# What to produce
Only the lines with "will" in the entries below belong in the answer; please copy them.

*** Opening Data for this task ***

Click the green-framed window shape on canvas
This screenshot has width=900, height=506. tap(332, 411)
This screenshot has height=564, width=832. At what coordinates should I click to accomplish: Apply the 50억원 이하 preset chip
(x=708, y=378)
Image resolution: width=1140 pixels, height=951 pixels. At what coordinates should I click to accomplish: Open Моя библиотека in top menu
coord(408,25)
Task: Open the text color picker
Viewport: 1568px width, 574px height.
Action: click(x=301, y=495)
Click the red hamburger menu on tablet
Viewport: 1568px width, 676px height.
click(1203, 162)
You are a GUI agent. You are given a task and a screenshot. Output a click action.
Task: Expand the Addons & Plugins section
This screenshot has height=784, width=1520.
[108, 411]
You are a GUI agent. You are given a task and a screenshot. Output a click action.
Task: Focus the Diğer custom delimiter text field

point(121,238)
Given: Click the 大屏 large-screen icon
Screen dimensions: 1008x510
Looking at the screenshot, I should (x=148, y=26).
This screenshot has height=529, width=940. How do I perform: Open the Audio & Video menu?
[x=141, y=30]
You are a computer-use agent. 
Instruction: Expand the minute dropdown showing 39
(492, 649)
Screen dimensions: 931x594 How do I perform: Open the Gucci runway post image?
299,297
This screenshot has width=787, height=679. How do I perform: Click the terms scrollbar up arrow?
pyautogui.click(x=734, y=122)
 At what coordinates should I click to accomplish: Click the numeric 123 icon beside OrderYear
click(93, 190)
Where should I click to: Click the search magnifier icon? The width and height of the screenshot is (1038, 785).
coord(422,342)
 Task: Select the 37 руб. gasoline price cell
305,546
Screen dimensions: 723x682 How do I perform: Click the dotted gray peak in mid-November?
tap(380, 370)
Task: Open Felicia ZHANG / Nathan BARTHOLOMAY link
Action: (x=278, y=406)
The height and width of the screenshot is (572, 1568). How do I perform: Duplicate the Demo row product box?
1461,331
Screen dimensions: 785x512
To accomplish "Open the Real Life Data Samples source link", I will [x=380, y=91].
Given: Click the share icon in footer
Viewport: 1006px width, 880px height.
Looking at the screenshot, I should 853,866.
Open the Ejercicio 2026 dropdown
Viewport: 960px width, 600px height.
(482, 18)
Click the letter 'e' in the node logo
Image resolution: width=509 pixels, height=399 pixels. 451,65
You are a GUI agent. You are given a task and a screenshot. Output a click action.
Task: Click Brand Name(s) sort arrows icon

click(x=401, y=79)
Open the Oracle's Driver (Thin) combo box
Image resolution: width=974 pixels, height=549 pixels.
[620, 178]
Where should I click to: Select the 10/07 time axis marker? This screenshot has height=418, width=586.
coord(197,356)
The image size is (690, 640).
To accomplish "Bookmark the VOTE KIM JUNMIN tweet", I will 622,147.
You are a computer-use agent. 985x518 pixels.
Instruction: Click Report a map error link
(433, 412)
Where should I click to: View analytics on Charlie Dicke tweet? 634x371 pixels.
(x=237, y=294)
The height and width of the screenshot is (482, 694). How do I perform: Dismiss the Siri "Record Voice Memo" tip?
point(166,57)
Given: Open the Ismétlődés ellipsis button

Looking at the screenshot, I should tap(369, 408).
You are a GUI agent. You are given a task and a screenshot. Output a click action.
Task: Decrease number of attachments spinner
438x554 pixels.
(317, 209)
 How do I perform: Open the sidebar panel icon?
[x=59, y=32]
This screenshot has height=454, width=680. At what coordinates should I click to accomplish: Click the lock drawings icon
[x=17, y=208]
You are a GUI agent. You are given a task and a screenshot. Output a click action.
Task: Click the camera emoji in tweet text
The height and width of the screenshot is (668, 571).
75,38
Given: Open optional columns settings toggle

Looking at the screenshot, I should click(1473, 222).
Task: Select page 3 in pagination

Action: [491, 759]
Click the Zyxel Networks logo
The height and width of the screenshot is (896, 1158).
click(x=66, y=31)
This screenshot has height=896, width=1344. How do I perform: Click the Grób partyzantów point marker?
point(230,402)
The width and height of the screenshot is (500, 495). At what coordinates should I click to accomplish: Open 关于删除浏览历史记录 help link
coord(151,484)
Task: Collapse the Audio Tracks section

*** Closing Data for this task ***

# Exercise result
To accomplish "Open the Real Life Data Samples source link", I will [x=380, y=91].
To accomplish "Bookmark the VOTE KIM JUNMIN tweet", I will 622,147.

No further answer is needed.